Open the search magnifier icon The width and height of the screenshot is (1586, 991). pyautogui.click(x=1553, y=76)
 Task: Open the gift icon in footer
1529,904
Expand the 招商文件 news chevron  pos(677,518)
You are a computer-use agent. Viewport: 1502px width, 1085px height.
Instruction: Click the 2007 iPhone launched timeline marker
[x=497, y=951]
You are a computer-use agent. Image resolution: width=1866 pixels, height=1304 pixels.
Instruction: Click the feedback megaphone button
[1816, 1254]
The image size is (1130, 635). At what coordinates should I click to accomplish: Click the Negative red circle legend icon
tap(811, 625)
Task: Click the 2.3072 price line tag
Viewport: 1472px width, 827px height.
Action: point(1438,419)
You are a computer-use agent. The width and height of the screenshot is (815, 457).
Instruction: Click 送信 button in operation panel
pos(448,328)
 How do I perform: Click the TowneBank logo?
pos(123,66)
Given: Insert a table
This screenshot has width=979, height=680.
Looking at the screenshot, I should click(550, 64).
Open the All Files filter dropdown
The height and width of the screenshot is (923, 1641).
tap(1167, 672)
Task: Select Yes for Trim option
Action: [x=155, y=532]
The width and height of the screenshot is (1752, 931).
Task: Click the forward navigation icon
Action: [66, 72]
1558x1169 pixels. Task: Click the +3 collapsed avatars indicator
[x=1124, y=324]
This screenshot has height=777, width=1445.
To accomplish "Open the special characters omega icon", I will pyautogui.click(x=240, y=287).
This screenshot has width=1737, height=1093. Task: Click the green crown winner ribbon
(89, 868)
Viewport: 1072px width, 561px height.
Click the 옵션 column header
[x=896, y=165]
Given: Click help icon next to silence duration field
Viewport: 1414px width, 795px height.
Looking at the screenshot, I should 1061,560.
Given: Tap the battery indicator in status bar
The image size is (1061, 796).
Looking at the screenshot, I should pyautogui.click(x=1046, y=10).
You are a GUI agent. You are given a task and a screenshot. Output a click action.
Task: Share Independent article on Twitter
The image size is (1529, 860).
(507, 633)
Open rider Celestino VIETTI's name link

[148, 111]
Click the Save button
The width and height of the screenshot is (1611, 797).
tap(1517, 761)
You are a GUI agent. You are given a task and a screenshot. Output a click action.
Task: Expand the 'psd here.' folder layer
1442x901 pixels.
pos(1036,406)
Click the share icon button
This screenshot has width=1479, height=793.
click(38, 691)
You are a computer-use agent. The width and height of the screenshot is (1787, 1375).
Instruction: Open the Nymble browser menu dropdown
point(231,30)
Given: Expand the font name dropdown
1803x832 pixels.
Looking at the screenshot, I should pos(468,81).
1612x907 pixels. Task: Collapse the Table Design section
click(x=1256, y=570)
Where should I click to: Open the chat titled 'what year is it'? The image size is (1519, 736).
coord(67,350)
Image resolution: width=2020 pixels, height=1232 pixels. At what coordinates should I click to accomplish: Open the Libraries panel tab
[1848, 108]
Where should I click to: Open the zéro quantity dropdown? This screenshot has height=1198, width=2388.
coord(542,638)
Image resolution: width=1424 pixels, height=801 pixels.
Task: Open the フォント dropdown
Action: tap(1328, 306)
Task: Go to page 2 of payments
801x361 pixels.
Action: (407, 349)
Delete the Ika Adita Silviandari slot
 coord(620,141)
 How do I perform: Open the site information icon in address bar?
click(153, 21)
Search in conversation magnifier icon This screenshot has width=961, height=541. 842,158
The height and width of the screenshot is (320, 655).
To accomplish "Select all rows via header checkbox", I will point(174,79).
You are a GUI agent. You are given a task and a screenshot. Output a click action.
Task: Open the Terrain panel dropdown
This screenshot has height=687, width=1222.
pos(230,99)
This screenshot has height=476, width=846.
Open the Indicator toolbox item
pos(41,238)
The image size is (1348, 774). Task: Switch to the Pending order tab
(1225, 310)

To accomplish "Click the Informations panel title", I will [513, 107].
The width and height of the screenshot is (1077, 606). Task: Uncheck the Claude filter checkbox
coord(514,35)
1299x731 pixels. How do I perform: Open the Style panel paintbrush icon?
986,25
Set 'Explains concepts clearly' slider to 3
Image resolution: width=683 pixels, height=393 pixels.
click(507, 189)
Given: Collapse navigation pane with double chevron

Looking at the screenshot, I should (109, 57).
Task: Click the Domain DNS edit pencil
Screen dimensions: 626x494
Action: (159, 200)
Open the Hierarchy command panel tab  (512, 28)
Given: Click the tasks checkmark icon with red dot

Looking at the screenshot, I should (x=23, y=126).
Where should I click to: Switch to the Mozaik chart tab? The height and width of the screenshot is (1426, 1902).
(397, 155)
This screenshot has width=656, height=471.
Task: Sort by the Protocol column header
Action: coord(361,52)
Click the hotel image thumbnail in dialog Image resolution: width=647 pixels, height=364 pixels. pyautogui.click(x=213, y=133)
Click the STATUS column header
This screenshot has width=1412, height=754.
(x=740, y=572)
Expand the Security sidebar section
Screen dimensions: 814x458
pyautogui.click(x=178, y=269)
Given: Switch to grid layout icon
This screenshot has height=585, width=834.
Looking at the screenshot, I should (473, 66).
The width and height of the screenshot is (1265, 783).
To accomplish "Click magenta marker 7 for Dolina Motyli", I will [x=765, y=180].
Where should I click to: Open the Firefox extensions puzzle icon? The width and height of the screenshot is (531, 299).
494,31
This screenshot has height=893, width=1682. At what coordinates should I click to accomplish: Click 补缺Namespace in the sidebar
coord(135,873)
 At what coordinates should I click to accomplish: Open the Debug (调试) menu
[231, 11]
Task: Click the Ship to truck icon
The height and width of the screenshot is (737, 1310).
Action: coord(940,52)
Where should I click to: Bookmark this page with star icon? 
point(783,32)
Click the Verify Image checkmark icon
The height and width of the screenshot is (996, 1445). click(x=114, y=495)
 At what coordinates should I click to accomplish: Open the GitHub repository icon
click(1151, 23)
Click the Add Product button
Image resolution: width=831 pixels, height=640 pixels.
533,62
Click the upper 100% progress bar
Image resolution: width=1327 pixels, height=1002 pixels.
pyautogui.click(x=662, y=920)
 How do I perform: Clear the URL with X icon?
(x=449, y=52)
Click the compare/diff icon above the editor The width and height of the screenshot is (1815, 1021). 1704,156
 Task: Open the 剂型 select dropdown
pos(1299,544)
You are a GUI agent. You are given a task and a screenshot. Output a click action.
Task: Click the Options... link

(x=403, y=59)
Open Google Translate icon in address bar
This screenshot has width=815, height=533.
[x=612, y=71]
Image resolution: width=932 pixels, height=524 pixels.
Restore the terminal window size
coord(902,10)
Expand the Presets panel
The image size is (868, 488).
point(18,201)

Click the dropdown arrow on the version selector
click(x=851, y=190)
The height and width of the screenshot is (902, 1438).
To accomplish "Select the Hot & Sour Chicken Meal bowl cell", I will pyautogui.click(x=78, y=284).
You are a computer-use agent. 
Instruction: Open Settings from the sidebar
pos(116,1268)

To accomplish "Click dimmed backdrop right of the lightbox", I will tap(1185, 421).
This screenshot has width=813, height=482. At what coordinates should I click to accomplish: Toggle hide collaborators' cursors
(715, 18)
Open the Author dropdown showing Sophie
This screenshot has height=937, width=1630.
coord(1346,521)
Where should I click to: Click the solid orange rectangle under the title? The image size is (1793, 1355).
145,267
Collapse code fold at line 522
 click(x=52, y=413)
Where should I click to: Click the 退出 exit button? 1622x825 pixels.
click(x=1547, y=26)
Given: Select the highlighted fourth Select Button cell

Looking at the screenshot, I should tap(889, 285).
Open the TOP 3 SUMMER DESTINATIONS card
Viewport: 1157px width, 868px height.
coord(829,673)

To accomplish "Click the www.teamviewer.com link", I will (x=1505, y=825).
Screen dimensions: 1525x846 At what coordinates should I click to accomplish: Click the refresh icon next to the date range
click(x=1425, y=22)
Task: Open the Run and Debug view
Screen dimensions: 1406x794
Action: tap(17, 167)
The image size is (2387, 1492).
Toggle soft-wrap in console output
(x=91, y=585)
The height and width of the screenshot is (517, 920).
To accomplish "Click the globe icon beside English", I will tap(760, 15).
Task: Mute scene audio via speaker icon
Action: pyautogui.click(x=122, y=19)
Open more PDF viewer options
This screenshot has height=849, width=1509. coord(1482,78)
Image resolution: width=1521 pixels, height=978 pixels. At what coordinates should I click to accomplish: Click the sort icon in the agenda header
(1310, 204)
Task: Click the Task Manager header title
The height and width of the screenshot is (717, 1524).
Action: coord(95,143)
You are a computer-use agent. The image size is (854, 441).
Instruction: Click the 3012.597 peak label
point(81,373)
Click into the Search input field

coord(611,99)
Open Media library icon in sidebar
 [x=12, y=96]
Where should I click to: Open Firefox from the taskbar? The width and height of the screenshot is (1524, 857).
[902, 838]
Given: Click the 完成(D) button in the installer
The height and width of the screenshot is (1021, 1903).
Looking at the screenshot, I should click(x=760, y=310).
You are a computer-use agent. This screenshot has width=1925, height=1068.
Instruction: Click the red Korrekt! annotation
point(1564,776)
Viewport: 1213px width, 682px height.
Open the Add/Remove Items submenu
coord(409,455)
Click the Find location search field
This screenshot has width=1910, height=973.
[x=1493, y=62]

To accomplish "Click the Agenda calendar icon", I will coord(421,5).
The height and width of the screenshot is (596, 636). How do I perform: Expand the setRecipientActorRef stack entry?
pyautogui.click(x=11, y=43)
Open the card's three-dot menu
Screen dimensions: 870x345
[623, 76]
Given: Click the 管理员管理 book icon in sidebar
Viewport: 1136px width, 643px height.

######

Every line from the one containing "The height and width of the screenshot is (596, 636)." through the last line of the entries must be written out verbatim, and no other line.

WRITTEN ANSWER:
The height and width of the screenshot is (596, 636). How do I perform: Expand the setRecipientActorRef stack entry?
pyautogui.click(x=11, y=43)
Open the card's three-dot menu
Screen dimensions: 870x345
[623, 76]
Given: Click the 管理员管理 book icon in sidebar
Viewport: 1136px width, 643px height.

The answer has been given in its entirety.